You see, I’ve lived my life teetering between disappointing one person or another. Or at least that's how it felt.

I tend to put way too much importance on other people's opinions of me. It’s kind of crazy, being a writer and all, but I tend to believe what other people say about me rather than what I know to be true. When you get a divorce, it seems like everyone and their Uncle Bob—and even their cat—has an opinion. They all think they know what you should do about it, how you should handle it, and why it happened. If you take all of that stuff seriously, you are going to  lose what mind you have left.

They Don’t Know You

One of my sons and I have a running joke where we’ll look at each other and say, “You don’t know me! You can’t judge me!”

It causes us both to laugh hysterically. It’s a lot funnier in real life than it sounds on paper. Anyway, the fact is that people who have all kinds of opinions and advice don’t know you. They aren’t the ones that have cried themselves to sleep for months, or years. They aren’t the ones that have stayed up late searching the Internet for answers. They aren’t the ones that have read every fix-your-marriage book ever published. They have no clue about the time, effort, and prayer that you have put into your marriage, so they really can’t identify with what you’ve been living through. 

You Don’t Owe Them an Explanation

I went through weeks where I felt that I owed an explanation to everyone who asked me about my separation. I would stutter and stammer my way through the story of what had happened, and why I was now doing the unthinkable and seeking divorce. The entire time I was explaining what happened, I was inwardly begging them to understand and feel empathetic toward me. I found that, all too often, the person I was hoping for affirmation from would listen with a sympathetic look, and then talk about me behind my back.

In fact, I’ve found over the years that my explanations tend to do me more harm than good. I’ve been accused of complaining, whining, being vengeful, and numerous other things because I had the audacity to give an explanation.

And why?

A Note to My Christian Readers

If you are christian, you may understand when I say that the majority of my critics were from my church. In many churches, divorces are considered the ultimate fall from grace, and proof that you never had a relationship with God in the first place. I was actually, literally told that. 
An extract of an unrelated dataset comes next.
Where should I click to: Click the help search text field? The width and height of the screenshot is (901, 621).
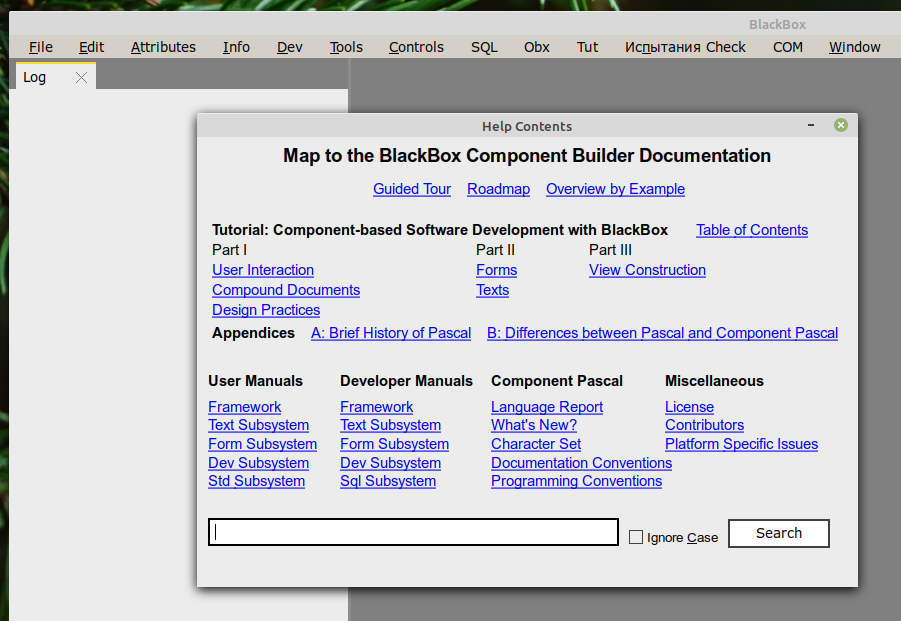(x=413, y=532)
The hardest thing for me was being attacked at the place I had most expected to find comfort and help. I had been betrayed by my cheating spouse, and on the heels of that I felt betrayed by my church.

Ouch.

Well, here’s the thing. God hates divorce, but He also hates gossip, backbiting, mean-spiritedness, pride, rage…all of that. Divorce is not on the unpardonable sin list. If you are in a church that responds to your divorce by adding to your pain, it is time to move on. You’ve got enough on your plate without dealing with that stuff.
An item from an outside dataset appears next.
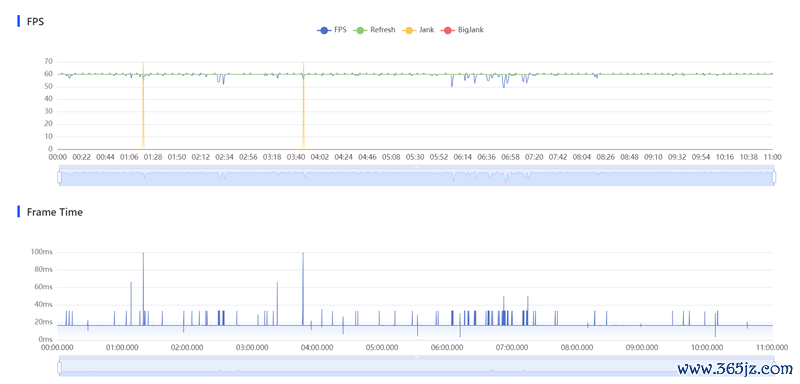This screenshot has width=800, height=384.
Task: Click the left handle of the FPS range slider
Action: (x=59, y=177)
You’re Conditioned to Listen

If you’ve been married to a narcissist you’ve been broken, and you’ve likely been brainwashed to believe that you don’t see things correctly and that your perception is off. You’ve learned to trust other people’s opinions of you and your situation. Here’s the deal…

You don’t have to listen at all. You can smile sweetly and refuse to discuss it. You can walk away. You can even tell them it’s none of their business.

Let that sink in for a bit.

If you are going to get through this as quickly and painlessly as possible, you have to give yourself permission to walk away.

This Is What I Regret

Of all my regrets, the biggest one is doing what other people told me was right leading up to my divorce, rather than what my gut told me. For two years, I was told by people I respected to hang on a little longer, to continue praying, to look at my own negative qualities and work on those. Those people did not live like I did. They did not deal with the circumstances I did. They were speaking from a place of inexperience and pride. 

When I finally made the break, it hurt a lot. I went through betrayal. My kids went through betrayal. I asked myself why I had to let things get as bad as they did before I took action. 

I wish I would have learned to tell people to back off and mind their own business much sooner than I did. Now I know that people don’t approve of what I do, but the truth is that they didn’t approve when I was trying to do everything right, either.

The people I do listen to are those that have been through it themselves. They can identify with how I feel and the challenges I face. Do you need people you can talk to who have been there?

Join First Wives World and you’ll always have someone to talk to who understands what you’re dealing with.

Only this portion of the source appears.